Stored records:
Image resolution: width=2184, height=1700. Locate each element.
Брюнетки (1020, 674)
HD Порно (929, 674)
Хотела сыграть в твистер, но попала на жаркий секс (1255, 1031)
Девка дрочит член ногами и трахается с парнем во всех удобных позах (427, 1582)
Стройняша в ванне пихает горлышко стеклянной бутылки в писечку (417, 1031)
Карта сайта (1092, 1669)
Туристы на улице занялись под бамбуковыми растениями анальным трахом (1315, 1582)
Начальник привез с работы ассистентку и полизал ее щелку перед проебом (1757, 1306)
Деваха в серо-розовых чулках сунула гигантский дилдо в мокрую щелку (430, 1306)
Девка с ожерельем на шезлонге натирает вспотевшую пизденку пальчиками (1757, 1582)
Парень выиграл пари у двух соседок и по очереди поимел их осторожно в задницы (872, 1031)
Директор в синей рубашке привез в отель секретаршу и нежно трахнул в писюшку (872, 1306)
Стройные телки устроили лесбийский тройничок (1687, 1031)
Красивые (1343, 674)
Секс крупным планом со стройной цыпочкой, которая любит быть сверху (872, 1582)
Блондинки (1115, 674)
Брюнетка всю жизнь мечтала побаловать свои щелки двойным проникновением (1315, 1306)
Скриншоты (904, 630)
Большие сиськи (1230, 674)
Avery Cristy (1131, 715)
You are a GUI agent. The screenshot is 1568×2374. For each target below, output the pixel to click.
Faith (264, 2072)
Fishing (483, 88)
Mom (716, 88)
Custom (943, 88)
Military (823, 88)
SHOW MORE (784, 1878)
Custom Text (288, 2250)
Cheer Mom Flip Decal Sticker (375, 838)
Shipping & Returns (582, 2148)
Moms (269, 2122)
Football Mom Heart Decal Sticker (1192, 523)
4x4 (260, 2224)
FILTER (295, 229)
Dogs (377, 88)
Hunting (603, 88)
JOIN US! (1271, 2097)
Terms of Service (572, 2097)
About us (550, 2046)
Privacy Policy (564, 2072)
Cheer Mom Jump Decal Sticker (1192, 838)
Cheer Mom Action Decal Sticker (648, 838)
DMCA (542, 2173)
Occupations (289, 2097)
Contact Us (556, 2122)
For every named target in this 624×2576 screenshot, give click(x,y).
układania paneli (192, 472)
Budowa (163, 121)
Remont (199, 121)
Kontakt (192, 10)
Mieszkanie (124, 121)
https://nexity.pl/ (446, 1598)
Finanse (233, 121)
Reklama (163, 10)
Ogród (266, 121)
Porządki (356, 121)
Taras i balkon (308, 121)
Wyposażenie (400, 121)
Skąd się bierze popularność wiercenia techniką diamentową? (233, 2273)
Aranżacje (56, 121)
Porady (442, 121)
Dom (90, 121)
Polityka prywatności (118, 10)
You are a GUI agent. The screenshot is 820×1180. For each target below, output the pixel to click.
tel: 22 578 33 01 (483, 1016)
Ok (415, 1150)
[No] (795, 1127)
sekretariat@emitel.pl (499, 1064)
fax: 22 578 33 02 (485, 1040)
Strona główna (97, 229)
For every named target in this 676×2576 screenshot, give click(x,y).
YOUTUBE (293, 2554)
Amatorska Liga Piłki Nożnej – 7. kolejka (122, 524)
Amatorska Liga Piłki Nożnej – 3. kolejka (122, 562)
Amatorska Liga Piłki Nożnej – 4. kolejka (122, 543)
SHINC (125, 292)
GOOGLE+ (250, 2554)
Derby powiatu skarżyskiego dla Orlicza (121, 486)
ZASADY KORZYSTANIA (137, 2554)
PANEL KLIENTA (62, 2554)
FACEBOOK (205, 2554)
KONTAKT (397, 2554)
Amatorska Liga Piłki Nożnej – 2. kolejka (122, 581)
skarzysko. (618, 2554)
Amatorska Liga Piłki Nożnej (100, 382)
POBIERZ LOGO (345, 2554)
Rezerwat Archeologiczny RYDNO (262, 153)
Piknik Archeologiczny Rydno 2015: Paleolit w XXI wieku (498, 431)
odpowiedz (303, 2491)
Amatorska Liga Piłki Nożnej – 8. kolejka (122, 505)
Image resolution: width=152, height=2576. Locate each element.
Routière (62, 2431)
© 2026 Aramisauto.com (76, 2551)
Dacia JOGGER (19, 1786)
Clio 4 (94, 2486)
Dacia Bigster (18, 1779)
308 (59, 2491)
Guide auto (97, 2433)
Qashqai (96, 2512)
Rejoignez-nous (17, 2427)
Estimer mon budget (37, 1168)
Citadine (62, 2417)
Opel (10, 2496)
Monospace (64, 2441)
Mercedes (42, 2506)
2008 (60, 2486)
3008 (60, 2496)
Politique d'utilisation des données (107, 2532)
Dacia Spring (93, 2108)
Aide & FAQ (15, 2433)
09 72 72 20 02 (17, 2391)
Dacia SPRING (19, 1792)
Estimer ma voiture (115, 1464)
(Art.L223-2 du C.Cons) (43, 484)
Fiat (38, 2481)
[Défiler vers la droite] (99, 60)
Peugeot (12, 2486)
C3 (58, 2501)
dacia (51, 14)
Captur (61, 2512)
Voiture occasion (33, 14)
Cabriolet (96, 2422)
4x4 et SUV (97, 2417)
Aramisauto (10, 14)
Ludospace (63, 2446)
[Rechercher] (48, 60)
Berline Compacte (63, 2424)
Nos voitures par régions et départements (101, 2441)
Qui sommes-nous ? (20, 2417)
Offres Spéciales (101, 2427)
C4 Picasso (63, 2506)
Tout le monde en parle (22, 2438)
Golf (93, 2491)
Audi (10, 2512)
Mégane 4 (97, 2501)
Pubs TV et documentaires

### Work request
Exactly the lines from the start of the entries through the one bearing "Карта сайта (1092, 1669)" are to be output, with both ends included.

### Solution
Image resolution: width=2184, height=1700. Locate each element.
Брюнетки (1020, 674)
HD Порно (929, 674)
Хотела сыграть в твистер, но попала на жаркий секс (1255, 1031)
Девка дрочит член ногами и трахается с парнем во всех удобных позах (427, 1582)
Стройняша в ванне пихает горлышко стеклянной бутылки в писечку (417, 1031)
Карта сайта (1092, 1669)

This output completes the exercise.